His testimony before the US Congress in 2014 spurred lawmakers – unable to hold Assad and his government to account in a court of law – to set about trying to bring about punitive measures against the leader and his cohort.

“What we have seen is we sanction an individual for his/her actions and they simply move their assets to family members, so we are targeting their families,” James Jeffrey, US envoy to Syria, told The National. 

“We want to make clear they have no ability to act in the international financial system for their ill thought gains, that they are not gonna be able to go shopping at Harrods in London, they will not be able to do anything with their money,” he said.

Syrian family eats a sunset 'iftar' meal after fasting during Ramadan, amid the ruins in Idlib province - AFP
Syrian family eats a sunset ‘iftar’ meal after fasting during Ramadan, amid the ruins in Idlib province – AFP

The sanctions come as the country, nine years into its devastating civil war, is grappling with a worsening economic crisis.

Its currency has plummeted in value on the black market, sending prices of food and medicine soaring and prompting rare protests against the Assad regime.

In another blow to the Assad family’s fortunes, the president’s uncle Rifaat was on Wednesday sentenced to four years in prison by a Paris court for embezzling Syrian state funds to buy homes and offices worth €90m (£80m) to build a French property portfolio.

Rifaat al-Assad, who had denied the charges, fled Syria in 1984 after mounting a failed coup against his elder brother, the late president Hafez al-Assad, the father of Bashar.

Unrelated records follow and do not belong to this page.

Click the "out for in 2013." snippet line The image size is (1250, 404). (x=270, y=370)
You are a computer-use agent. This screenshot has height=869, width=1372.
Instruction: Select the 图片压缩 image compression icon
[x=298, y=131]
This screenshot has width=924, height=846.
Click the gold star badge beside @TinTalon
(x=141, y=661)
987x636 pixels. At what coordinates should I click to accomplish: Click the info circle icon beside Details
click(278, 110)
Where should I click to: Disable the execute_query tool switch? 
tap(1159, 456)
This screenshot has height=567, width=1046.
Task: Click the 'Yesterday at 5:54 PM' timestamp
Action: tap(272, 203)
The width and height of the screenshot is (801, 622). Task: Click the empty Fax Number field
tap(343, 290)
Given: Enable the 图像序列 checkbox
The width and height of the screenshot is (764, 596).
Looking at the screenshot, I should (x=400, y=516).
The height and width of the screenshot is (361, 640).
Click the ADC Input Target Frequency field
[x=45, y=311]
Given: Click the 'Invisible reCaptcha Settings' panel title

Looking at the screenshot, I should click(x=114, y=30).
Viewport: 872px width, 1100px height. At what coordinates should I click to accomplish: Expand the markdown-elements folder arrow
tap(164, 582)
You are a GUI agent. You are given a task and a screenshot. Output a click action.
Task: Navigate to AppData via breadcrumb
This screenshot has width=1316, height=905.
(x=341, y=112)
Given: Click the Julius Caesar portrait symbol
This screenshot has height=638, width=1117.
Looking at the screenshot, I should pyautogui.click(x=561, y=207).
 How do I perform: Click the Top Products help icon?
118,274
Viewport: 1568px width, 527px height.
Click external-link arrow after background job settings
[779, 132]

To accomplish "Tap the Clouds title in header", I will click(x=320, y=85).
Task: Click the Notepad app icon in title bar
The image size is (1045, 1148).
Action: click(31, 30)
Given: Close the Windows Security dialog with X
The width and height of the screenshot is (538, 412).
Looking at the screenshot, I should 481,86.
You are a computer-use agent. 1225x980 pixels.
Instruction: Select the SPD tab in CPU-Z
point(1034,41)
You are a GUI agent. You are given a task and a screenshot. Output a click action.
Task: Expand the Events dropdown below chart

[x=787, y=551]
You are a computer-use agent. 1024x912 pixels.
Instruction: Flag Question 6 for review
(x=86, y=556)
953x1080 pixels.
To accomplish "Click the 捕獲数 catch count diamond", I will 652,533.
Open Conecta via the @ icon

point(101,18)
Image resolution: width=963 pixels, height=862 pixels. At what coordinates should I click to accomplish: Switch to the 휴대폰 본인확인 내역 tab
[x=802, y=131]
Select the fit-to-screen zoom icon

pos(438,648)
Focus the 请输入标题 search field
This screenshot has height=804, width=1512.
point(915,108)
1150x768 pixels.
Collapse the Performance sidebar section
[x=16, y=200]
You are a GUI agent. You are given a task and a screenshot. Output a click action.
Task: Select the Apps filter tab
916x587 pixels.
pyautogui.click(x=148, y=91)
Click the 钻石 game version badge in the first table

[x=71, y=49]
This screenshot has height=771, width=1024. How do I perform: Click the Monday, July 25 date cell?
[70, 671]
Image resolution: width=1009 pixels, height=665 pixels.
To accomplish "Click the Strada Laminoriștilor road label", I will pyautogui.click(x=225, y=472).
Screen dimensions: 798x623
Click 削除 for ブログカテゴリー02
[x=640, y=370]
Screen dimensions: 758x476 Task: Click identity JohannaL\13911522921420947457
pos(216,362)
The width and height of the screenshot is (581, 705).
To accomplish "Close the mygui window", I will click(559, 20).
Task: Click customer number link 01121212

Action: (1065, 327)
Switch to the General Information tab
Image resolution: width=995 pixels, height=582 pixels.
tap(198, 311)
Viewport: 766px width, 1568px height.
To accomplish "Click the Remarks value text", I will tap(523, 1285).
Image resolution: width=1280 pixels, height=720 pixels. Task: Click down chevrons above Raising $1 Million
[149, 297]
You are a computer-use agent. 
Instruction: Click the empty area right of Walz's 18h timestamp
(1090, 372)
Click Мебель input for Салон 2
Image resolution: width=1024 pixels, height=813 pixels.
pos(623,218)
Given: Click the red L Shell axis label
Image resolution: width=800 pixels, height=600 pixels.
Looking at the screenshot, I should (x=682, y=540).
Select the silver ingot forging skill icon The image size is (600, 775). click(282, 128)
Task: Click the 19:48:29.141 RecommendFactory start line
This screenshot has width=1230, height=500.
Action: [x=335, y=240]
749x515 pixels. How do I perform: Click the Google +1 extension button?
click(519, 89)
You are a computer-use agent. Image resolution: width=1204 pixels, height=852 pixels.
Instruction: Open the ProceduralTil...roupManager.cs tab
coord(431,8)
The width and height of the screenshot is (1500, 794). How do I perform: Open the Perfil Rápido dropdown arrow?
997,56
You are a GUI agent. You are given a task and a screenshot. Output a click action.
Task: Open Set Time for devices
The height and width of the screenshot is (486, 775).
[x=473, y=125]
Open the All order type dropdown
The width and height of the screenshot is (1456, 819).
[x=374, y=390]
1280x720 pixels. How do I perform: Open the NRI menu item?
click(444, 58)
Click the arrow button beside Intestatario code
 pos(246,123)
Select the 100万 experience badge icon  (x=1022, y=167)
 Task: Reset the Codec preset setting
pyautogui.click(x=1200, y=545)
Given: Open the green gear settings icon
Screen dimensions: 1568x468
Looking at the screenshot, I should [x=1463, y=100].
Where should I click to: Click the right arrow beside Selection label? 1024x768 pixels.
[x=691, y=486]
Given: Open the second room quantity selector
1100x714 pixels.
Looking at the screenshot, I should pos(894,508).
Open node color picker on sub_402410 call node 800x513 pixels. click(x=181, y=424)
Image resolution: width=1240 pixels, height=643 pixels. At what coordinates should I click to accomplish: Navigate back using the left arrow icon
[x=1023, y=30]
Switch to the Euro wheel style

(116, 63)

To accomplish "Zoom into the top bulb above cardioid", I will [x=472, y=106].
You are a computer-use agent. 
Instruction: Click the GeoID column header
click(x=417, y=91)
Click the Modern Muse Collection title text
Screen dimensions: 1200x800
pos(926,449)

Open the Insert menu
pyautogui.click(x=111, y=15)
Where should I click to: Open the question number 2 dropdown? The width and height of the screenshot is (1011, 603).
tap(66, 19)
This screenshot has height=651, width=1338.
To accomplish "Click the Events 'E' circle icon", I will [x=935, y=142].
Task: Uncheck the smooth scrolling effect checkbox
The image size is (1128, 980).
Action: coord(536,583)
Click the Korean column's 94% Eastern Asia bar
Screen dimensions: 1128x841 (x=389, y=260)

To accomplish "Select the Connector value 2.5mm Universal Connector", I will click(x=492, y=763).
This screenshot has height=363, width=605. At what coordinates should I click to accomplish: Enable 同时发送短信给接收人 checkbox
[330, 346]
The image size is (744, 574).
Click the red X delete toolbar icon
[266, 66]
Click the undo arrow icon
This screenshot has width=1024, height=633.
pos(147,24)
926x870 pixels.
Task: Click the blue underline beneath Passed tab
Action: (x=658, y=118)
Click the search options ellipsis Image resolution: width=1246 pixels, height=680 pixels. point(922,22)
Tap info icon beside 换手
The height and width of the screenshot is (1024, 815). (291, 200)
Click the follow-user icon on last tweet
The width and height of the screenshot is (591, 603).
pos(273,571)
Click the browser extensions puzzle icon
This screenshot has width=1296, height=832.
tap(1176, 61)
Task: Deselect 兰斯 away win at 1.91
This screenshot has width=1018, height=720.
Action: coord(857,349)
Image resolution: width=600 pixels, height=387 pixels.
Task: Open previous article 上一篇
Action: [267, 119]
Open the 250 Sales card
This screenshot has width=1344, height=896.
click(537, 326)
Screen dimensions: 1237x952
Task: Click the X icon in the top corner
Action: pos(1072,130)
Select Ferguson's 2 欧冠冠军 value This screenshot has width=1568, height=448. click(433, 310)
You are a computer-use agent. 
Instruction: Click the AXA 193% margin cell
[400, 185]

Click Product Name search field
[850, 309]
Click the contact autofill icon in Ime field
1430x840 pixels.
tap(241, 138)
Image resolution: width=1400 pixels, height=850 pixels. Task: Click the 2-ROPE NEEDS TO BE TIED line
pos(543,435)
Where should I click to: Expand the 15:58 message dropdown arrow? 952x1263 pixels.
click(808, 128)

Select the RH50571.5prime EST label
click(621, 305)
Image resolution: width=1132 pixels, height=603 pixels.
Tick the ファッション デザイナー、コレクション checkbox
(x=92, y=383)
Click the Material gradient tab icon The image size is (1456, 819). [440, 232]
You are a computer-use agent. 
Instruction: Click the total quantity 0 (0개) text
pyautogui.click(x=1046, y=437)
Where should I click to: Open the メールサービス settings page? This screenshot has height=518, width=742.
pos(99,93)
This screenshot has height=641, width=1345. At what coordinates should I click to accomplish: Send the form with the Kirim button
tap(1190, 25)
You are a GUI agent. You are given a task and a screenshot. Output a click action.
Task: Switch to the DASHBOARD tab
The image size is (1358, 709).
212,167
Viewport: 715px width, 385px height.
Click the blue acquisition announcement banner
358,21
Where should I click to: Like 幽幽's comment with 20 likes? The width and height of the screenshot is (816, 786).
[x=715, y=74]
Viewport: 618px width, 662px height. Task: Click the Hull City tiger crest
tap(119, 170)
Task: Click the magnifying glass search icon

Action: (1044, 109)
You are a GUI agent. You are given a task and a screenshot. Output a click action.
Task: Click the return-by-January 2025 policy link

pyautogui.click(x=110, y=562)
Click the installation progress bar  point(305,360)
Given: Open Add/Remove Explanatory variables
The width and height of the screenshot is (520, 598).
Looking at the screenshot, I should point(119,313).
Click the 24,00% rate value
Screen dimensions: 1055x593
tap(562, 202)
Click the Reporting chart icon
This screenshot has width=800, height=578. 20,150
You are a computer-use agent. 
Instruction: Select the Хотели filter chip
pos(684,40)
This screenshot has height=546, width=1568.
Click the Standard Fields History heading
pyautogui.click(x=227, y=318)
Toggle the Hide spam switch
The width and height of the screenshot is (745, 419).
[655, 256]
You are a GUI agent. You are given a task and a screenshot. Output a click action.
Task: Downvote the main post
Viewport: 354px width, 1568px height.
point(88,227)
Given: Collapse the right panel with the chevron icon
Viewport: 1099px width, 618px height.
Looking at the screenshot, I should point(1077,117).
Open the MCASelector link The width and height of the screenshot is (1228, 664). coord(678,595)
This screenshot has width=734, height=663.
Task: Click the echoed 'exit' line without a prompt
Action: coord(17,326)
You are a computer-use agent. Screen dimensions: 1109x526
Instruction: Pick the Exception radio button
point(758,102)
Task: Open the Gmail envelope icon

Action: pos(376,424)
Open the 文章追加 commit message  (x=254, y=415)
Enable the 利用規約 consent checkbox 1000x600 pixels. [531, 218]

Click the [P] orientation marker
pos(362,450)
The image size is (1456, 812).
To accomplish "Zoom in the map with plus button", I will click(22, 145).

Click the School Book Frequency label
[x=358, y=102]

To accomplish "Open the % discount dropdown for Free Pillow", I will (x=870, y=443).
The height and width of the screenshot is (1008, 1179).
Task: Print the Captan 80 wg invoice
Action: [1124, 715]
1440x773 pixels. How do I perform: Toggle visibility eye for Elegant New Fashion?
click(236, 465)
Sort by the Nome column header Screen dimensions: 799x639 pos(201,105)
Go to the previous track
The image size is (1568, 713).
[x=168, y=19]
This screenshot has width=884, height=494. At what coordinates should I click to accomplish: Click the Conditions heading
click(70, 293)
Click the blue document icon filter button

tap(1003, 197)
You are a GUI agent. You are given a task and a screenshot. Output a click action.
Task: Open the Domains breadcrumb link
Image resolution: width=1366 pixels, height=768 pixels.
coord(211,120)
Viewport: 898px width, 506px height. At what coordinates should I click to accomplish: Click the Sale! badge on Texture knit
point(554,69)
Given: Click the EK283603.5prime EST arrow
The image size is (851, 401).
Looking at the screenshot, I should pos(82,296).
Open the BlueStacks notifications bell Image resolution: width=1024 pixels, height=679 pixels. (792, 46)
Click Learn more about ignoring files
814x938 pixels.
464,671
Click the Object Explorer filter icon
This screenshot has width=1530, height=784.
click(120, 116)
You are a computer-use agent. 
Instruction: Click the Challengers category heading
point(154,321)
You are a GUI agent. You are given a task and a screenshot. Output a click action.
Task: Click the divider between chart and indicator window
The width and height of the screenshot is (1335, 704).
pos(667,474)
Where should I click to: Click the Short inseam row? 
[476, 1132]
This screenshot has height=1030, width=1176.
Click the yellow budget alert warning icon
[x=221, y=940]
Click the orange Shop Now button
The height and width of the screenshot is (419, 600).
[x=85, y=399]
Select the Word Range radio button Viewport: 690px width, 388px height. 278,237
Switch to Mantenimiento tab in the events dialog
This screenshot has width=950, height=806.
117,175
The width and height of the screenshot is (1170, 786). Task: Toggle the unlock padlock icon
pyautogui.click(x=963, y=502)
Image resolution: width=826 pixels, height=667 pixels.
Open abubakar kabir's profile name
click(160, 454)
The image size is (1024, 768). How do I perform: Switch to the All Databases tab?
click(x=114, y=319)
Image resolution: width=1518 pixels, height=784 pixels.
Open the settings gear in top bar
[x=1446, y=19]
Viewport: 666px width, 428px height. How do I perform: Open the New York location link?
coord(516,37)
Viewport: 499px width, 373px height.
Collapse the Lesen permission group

Rifaat al-Assad, the uncle of Syrian President Bashar al-Assad, was found guilty of illegally using Syrian state funds to build a French real estate empire. - AP
Rifaat al-Assad, the uncle of Syrian President Bashar al-Assad, was found guilty of illegally using Syrian state funds to build a French real estate empire. – AP

It is believed Rifaat was given hundreds of millions of dollars from the regime’s coffers by Hafez in return for leaving Syria and agreeing not to threaten his rule.

He is dubbed the “butcher of Hama” for his alleged role in the bloody suppression of an uprising in the central city in 1982, which saw between 10,000-20,000 killed.

He has since divided his time between France, Britain and Spain, and now describes himself as an opponent of his nephew’s regime.